EXERCISE:
Reproduce the text lines of each item below word for word, omitting the pictures.

DATA TO PROCESS:
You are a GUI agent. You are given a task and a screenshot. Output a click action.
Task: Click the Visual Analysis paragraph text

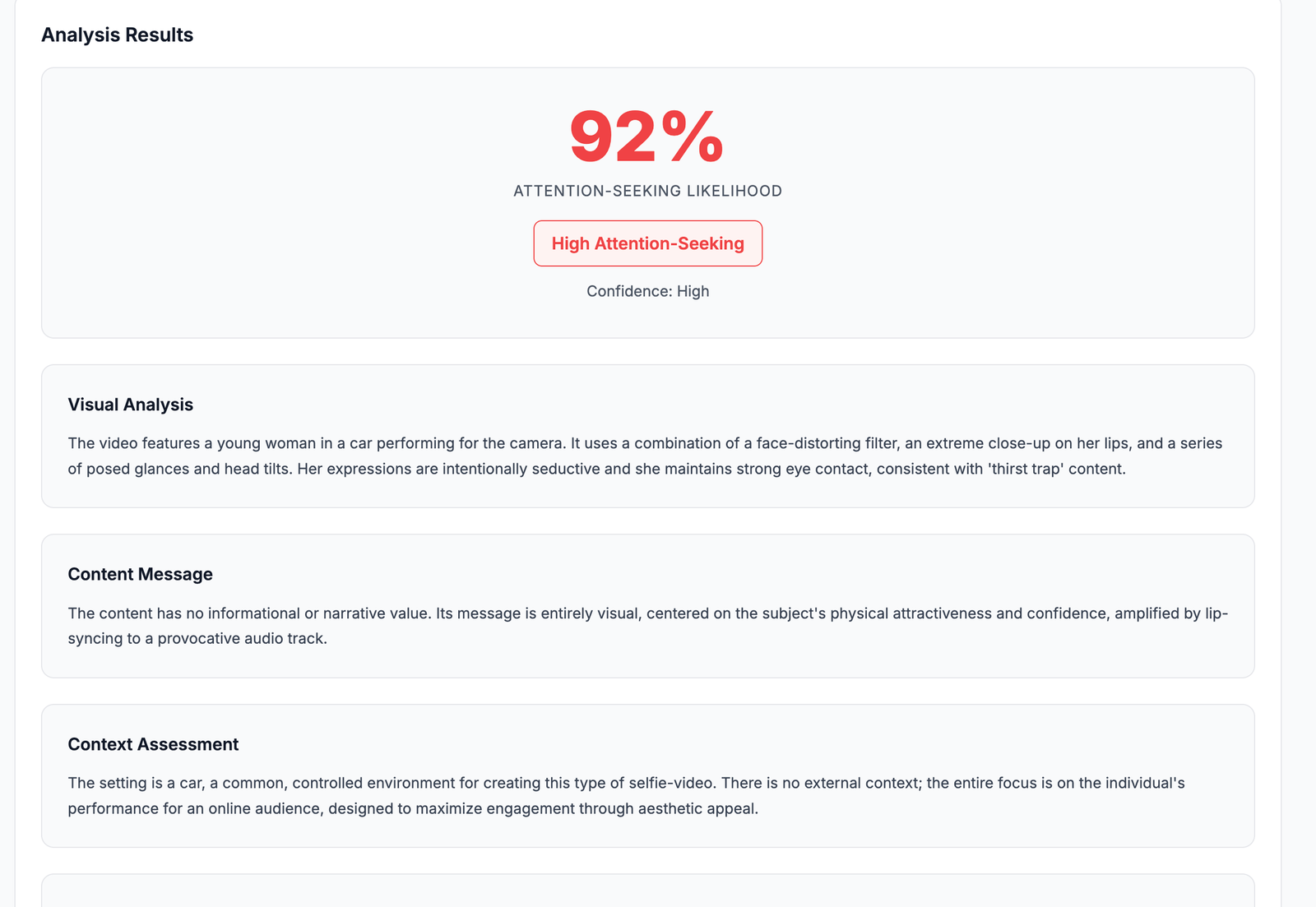point(646,456)
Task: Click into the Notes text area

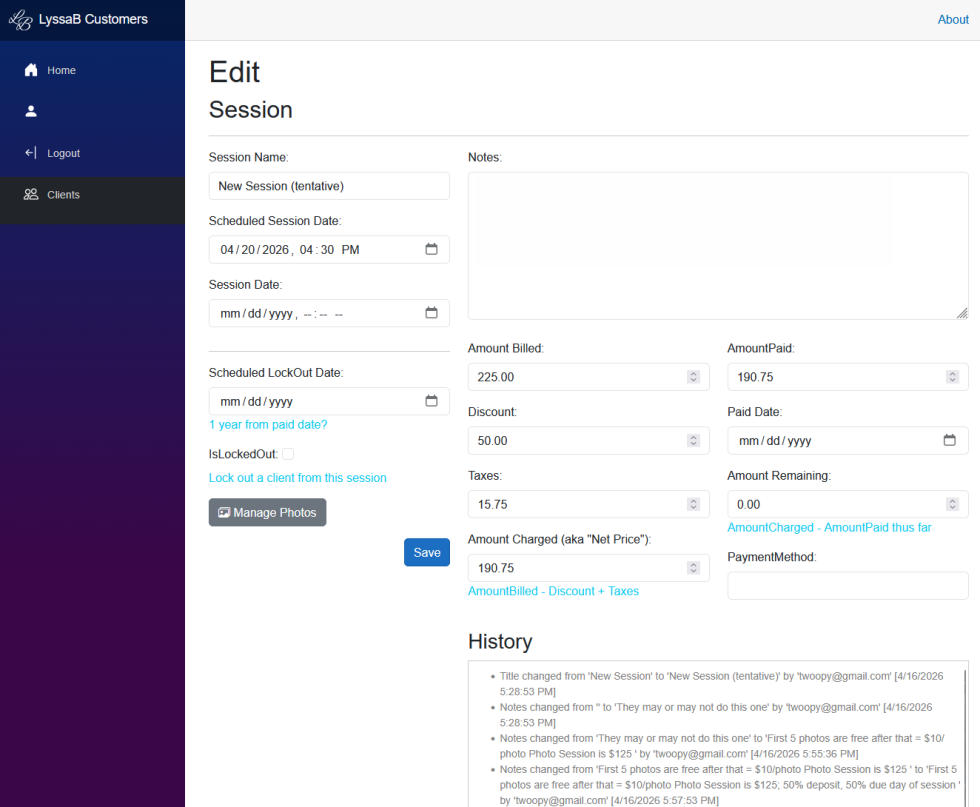Action: (x=717, y=246)
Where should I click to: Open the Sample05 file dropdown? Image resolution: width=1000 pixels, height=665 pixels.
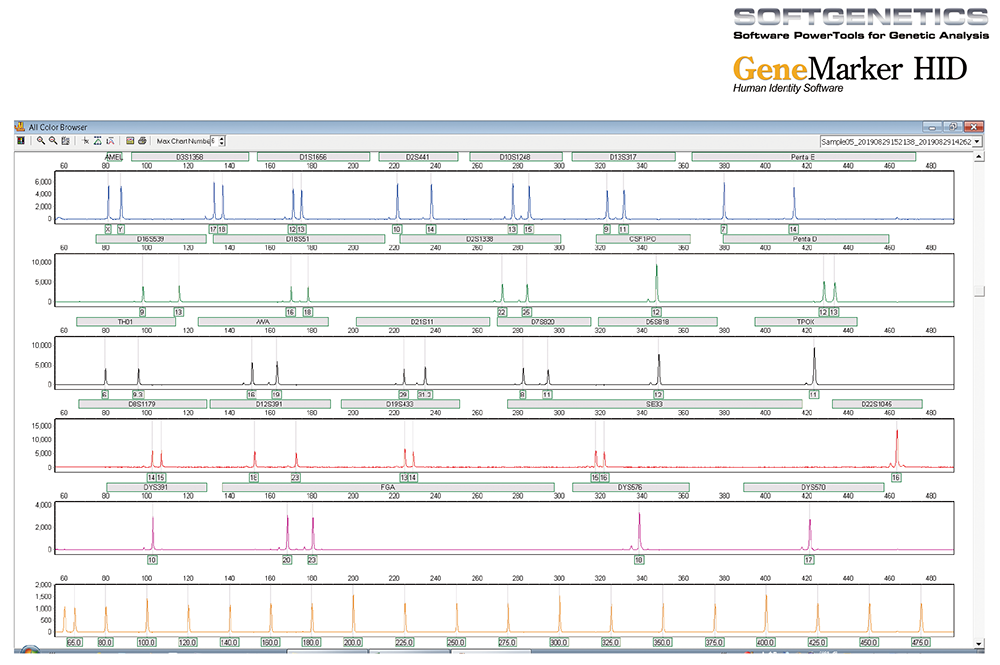pyautogui.click(x=976, y=142)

RESULT OF THIS TASK:
You are a GUI agent. You are given a task and a screenshot. Output a click action.
Task: Click the Visual Analysis paragraph text

point(646,456)
Task: Click into the Notes text area

Action: (x=717, y=246)
Where should I click to: Open the Sample05 file dropdown? Image resolution: width=1000 pixels, height=665 pixels.
pyautogui.click(x=976, y=142)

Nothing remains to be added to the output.